External aids to interpretation – 1. Historical setting, i.e. the general context in which the statute was enacted, 2. Dictionaries, 3. Practice, e.g. commercial usage of a term, 4. Related statutes, 5. Legislative antecedents, ie where the provision has been re-enacted in a similar form should only be used if ambiguous, 6. Statutory instruments, only where subordinate legislation has the power to amend the Act or if ambiguous where the regulation is clear, 7. Official reports, where the report has detailed the ‘mischief’, 8. Treaties are not part of English law unless incorporated, but there is an assumption Acts do not breach international law, 9. Parliamentary materials, are not supposed to be used but Hansard is often referred to and the rule has recently been relaxed.

The Effect Of The Human Rights Act 1998

The new Act will take precedence over existing rules of common law and equity and over delegated legislation. As it’s consequences will be far reaching, it is proposed to use as an example, the way in which it may effect criminal proceedings.

By Clause 6 (1) it will be “unlawful for any public authority to act in a way which is incompatible with one or more Convention Rights”. Clause 6 (3) (a) makes it clear that courts and tribunals at all levels are within the definition of “public authority” for this purpose. Clause 2 (1) provides that in determining any question which has arisen under the Act in connection with a Convention rights, all courts and tribunals must take into account any relevant judgment of the European Court of Human Rights, opinion of the European Court of Human Rights, or decision of the Committee of Ministers of the Council of Europe.

So what powers will the courts have to protect Convention Rights? Clause 8 (1) enables courts to grant any remedy which is within their normal powers and which they consider “just and appropriate”. In the context of criminal trials, the court will have powers inter alia to stay a prosecution as an abuse of process, to recognise new defences, to quash an indictment, to direct a jury that they should not draw adverse inferences from a defendant’s silence, to exclude evidence, or to allow a submission of no case to answer. And the Court of Appeal will of course have the power to quash a conviction where the prosecution involves a violation of Convention rights, or where there has been a breach of the right to a fair trial in Article 6 as interpreted by the European Court of Human Rights.

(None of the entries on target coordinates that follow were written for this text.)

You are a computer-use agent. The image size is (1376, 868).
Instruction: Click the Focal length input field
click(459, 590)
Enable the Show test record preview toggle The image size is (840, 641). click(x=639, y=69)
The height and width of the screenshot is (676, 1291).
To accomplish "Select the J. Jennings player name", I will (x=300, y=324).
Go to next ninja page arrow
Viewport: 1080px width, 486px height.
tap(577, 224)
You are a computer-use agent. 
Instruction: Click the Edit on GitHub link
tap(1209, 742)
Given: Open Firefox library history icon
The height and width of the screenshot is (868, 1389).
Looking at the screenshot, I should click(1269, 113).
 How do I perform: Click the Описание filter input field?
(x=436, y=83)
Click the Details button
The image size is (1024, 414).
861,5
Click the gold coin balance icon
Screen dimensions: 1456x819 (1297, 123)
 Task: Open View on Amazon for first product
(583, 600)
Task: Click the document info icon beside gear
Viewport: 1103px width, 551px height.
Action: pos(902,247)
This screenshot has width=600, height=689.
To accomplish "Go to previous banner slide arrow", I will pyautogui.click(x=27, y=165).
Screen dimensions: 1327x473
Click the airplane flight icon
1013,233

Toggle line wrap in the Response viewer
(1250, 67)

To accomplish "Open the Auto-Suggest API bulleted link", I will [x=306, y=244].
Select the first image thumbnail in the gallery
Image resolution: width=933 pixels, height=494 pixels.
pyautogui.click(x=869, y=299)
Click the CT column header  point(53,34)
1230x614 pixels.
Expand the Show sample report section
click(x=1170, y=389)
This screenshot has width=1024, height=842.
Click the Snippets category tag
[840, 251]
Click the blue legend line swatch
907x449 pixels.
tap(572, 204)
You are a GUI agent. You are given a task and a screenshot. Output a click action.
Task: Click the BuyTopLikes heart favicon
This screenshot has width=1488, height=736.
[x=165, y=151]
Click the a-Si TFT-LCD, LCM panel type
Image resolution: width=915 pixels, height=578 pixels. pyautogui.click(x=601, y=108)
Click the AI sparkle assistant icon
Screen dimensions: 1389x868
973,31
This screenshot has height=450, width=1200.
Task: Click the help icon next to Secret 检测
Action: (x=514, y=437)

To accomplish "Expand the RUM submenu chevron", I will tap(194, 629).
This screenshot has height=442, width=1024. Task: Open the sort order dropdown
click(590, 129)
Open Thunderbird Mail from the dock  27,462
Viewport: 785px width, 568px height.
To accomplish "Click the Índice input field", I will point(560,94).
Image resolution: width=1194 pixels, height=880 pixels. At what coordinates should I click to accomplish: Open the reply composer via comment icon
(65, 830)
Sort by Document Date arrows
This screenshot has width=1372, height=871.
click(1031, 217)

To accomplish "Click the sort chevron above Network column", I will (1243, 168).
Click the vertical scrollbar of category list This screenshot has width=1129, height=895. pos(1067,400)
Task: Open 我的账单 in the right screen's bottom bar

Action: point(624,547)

Under the new legislation, it will be the first duty of the court to avoid inconsistency by “reading down” overboard legislation or implying necessary safeguards into the Act. There is already an established body of authority in the Community law context which illustrates how far it is possible for courts to go in interpreting statutory provisions so as to bring them into conformity with E. C. law. And, the Privy Council has held that provisions of constitutional human rights legislation “call for a generous interpretation, avoiding what has been called the “austerity of tabulated legalism” suitable to give individuals the full measure of the fundamental rights and freedoms referred to”1.